### Task to carry out
Count the lines of the material below that contain the string "Choose", with case counting, and give only the number.

### Data in this exercise
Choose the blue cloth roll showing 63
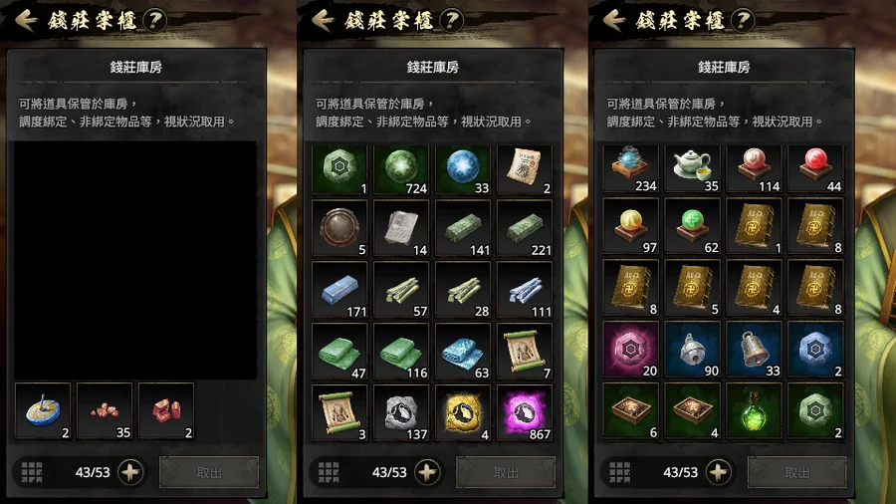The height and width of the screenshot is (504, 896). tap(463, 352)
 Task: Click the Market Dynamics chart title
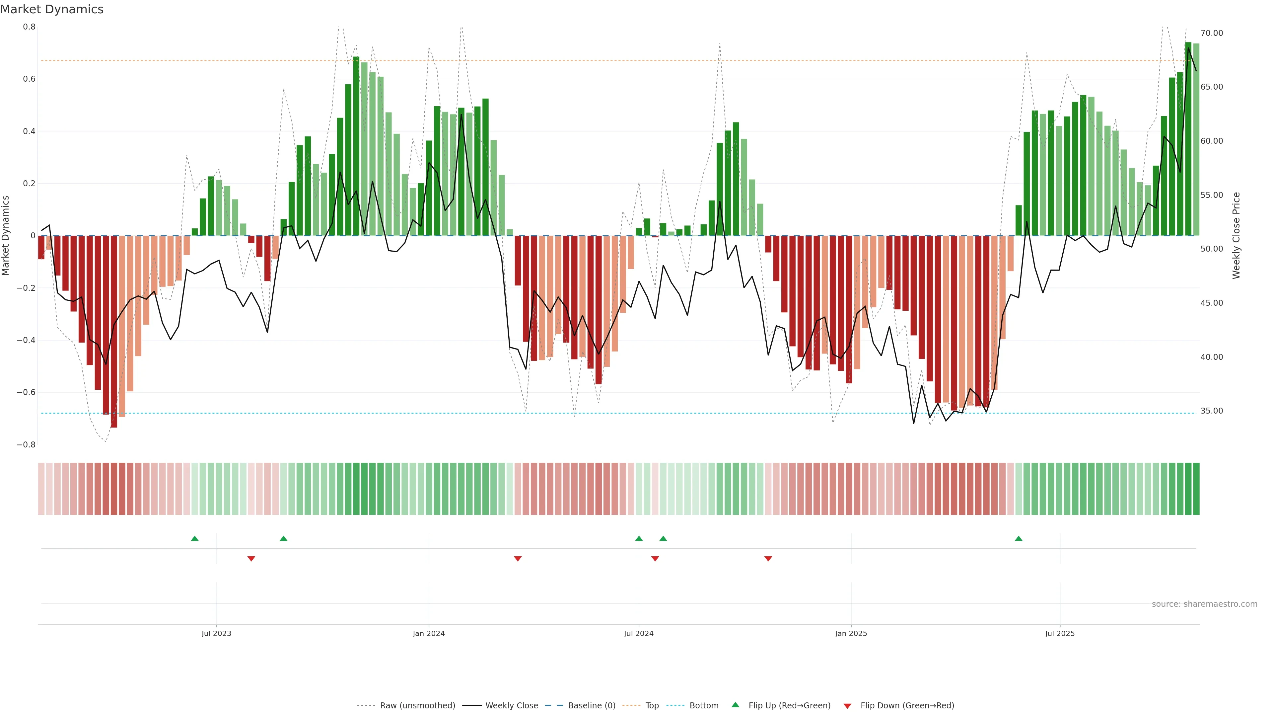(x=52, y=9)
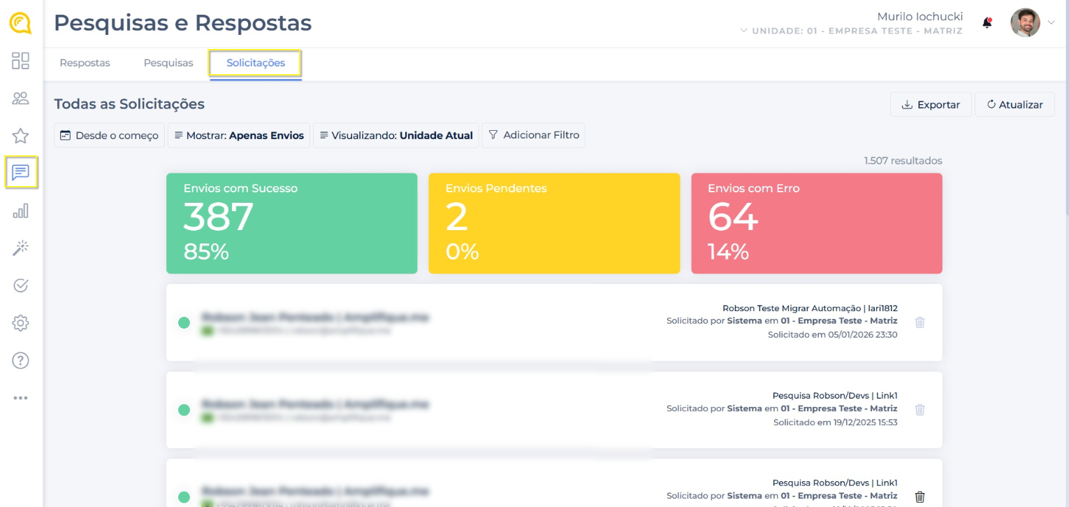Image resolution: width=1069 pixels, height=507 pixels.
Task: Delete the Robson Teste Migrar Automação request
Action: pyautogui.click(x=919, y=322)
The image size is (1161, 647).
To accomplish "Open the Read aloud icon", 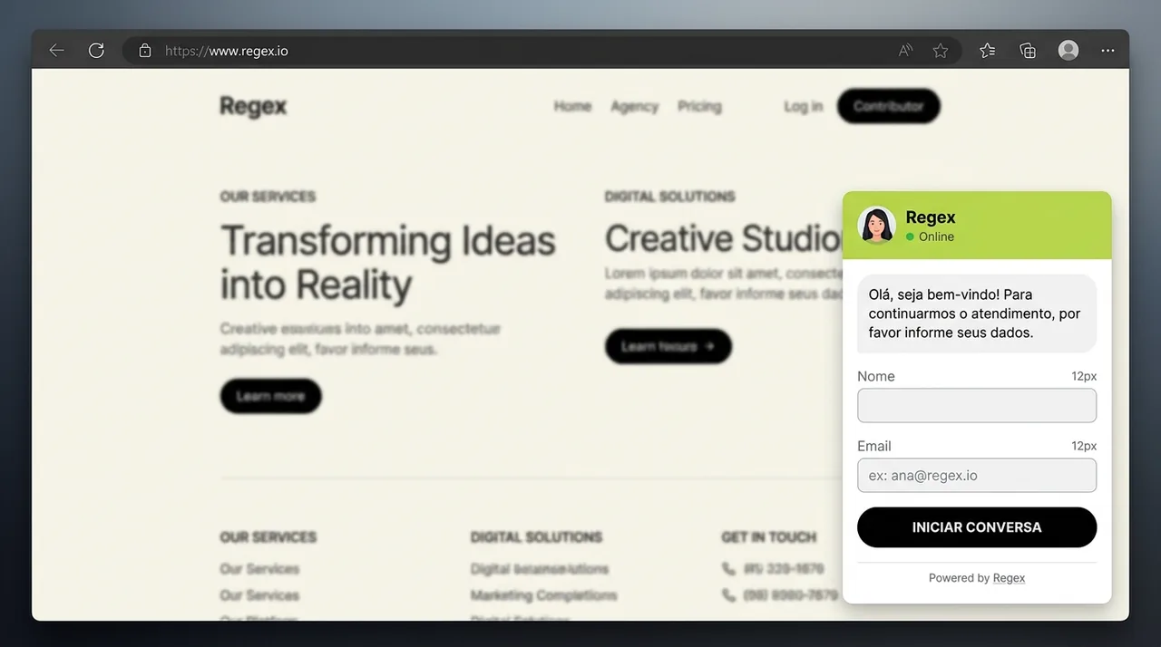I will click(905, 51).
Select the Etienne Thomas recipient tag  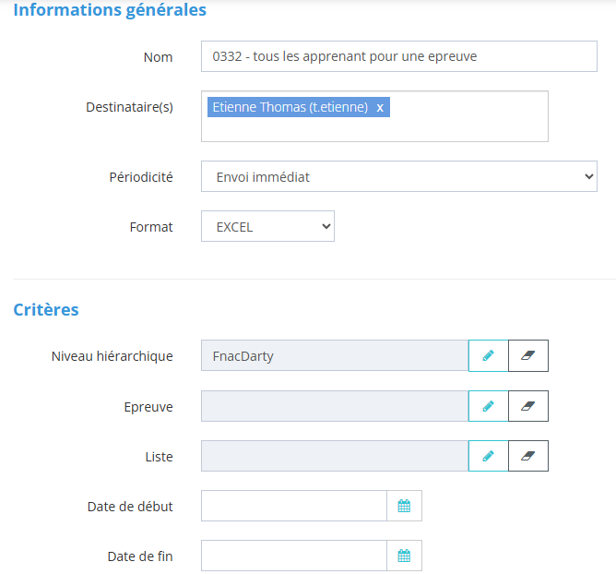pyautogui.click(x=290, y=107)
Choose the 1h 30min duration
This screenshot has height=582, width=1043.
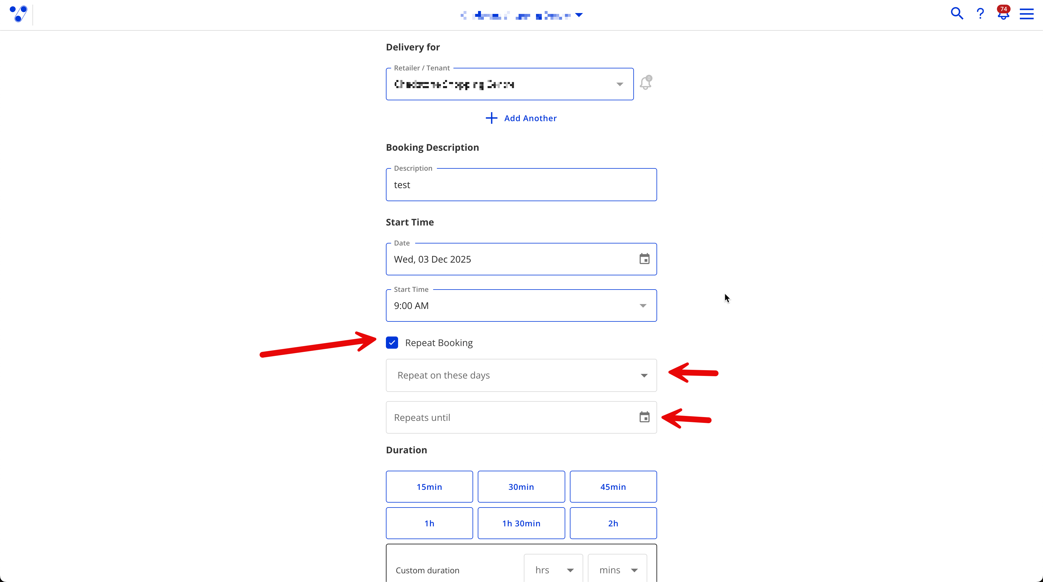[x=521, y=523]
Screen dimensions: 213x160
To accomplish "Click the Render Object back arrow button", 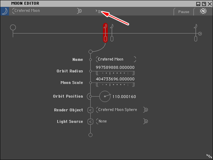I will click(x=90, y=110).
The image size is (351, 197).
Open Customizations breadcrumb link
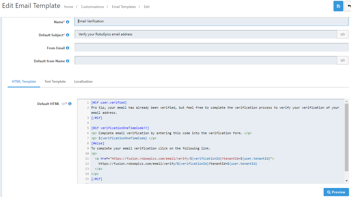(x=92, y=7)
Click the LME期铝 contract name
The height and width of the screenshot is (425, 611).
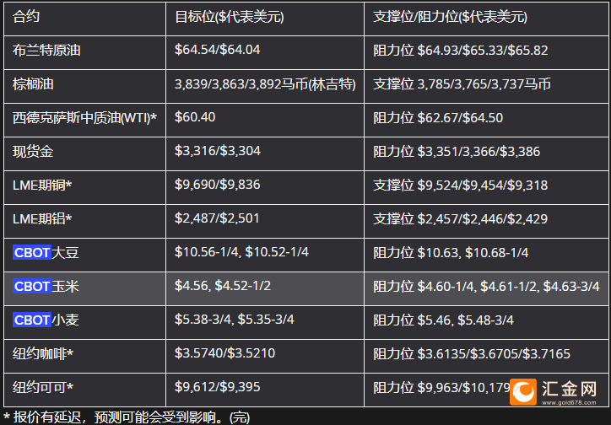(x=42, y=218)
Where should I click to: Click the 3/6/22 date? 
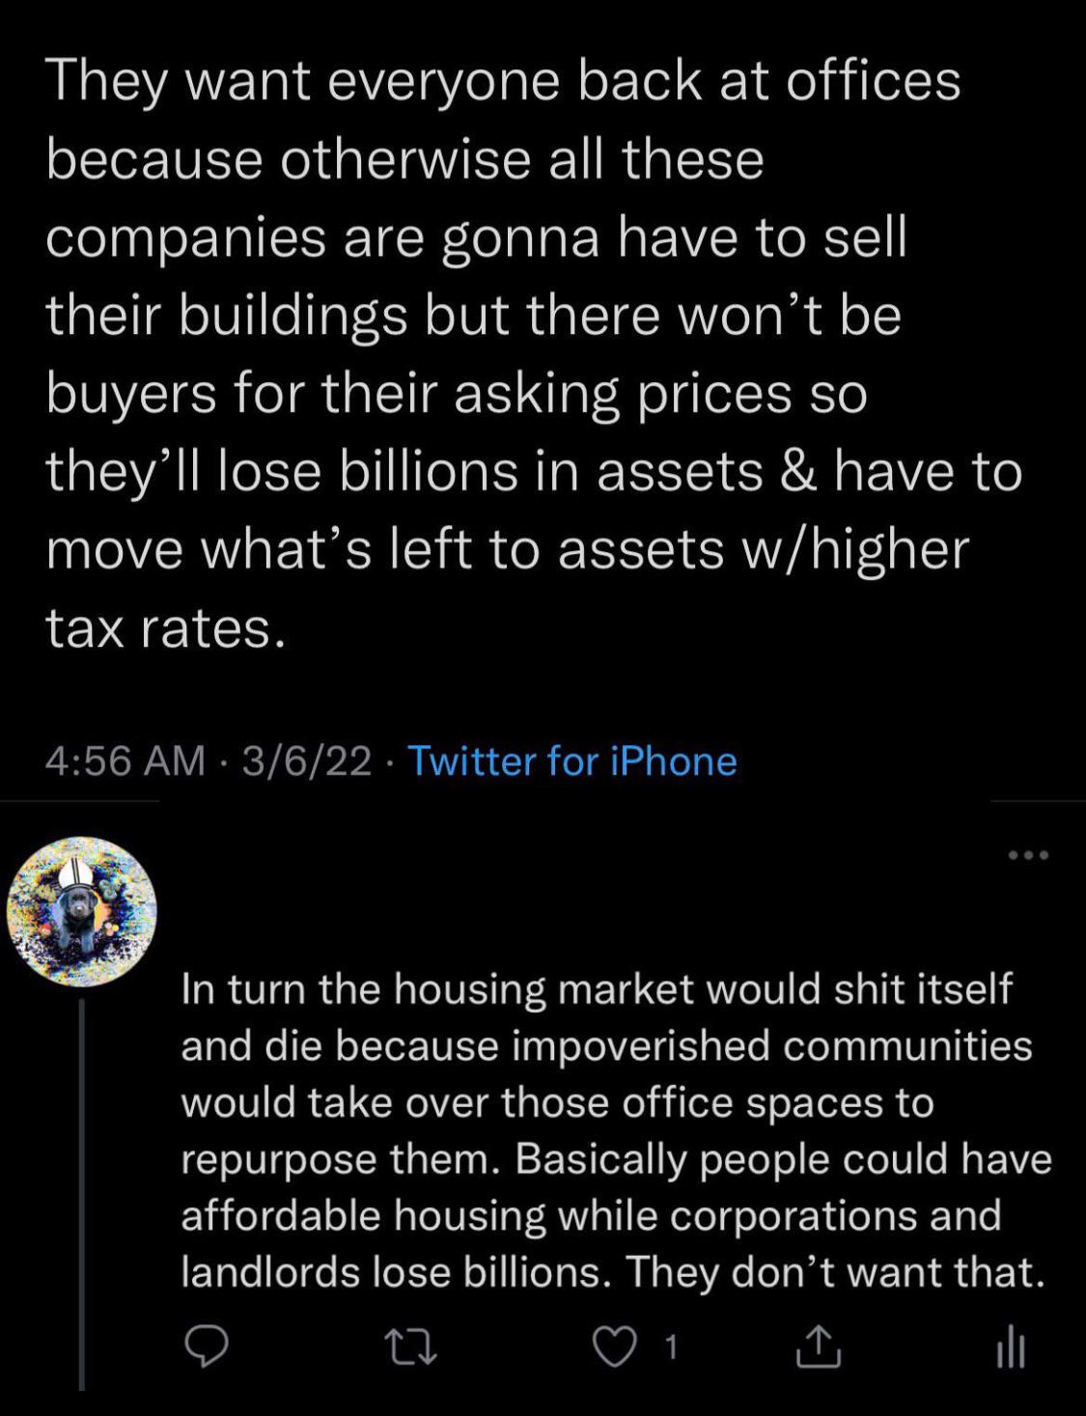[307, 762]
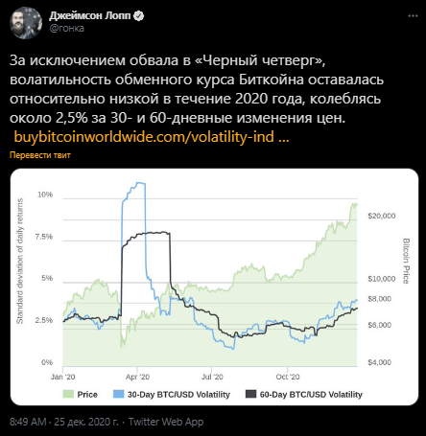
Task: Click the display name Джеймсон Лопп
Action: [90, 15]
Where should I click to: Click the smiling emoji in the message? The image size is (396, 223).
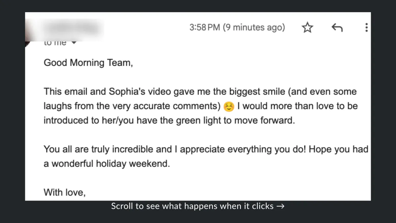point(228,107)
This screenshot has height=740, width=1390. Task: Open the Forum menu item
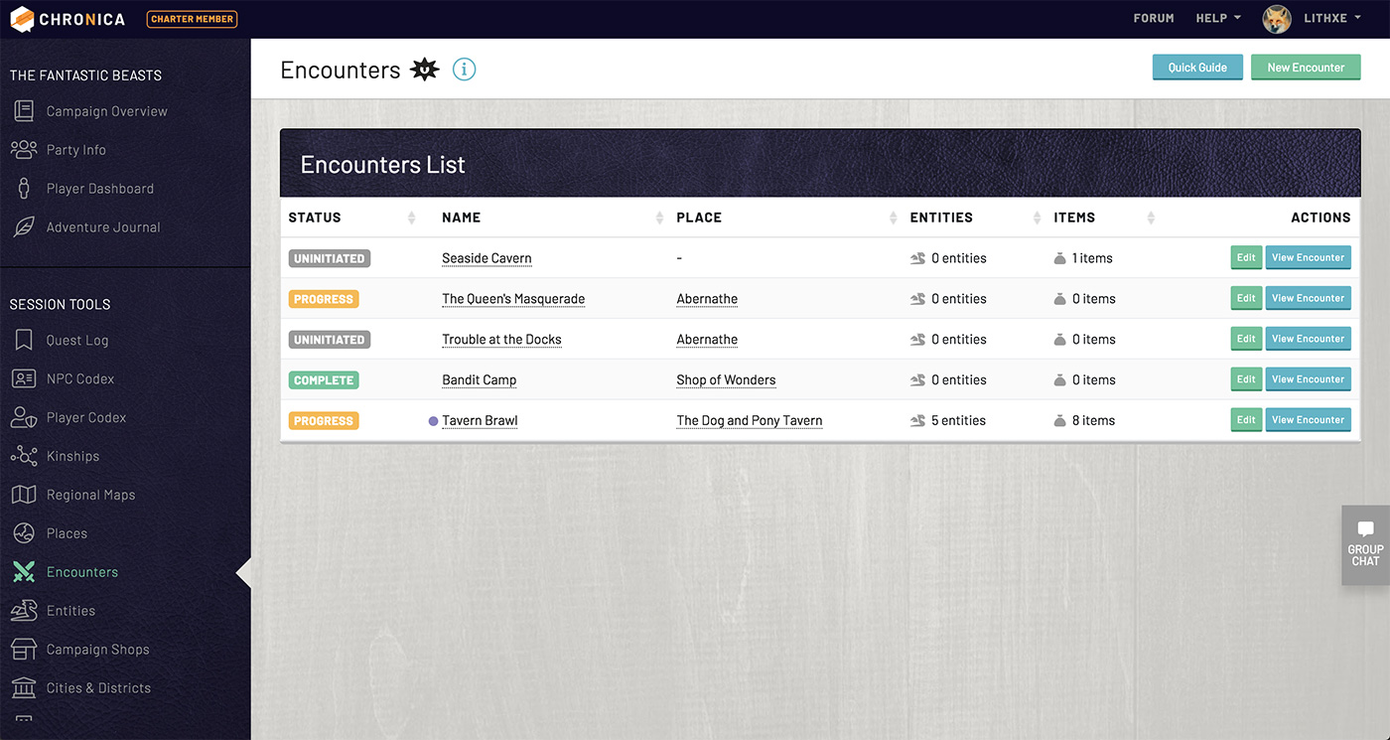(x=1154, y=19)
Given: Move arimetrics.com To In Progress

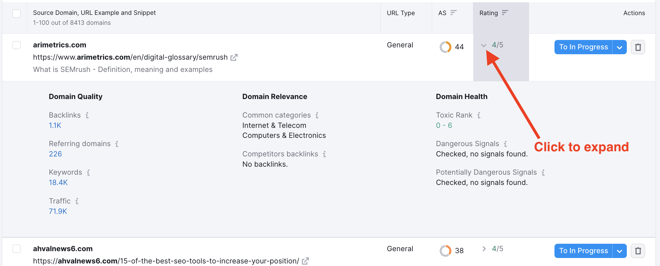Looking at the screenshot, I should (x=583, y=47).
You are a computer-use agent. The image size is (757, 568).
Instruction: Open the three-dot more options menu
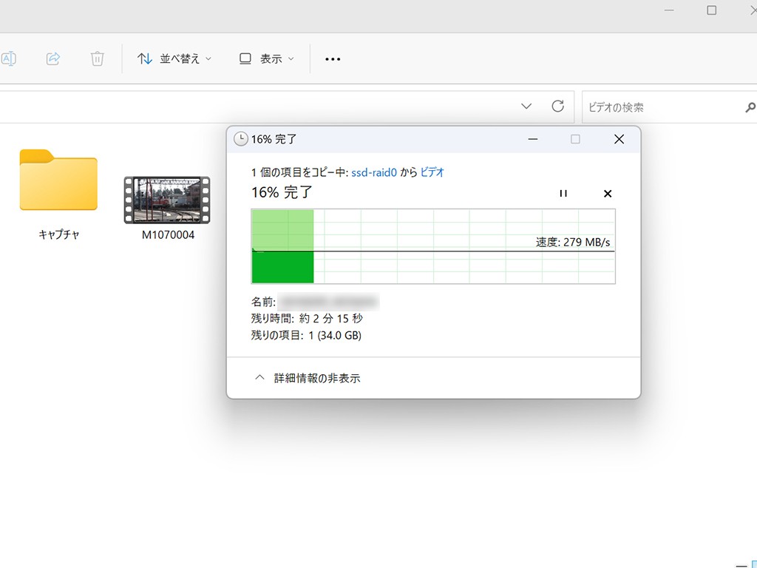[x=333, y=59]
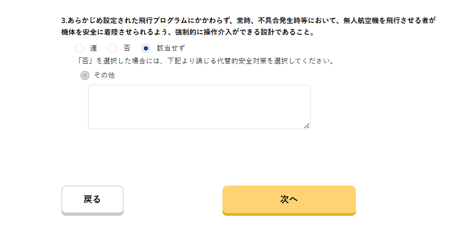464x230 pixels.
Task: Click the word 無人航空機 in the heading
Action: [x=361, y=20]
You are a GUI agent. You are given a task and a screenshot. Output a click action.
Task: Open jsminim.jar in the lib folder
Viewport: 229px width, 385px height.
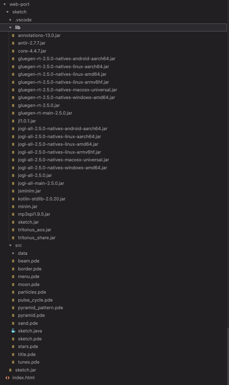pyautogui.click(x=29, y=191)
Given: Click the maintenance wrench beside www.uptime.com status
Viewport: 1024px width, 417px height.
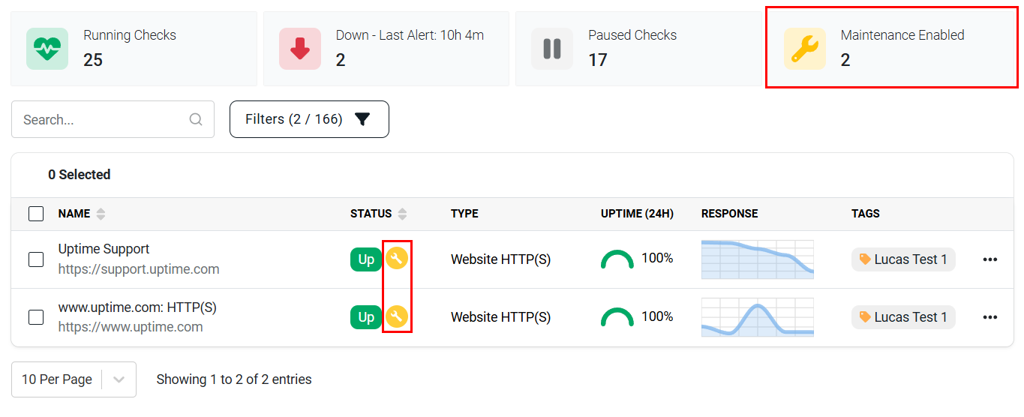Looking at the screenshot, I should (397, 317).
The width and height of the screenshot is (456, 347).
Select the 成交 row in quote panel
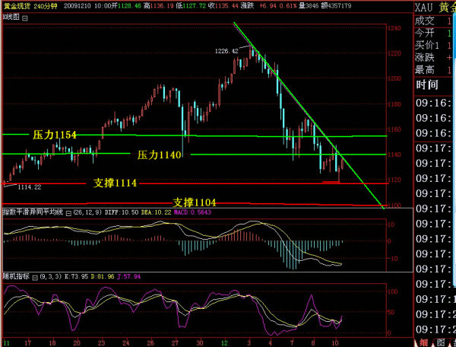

### Task result
2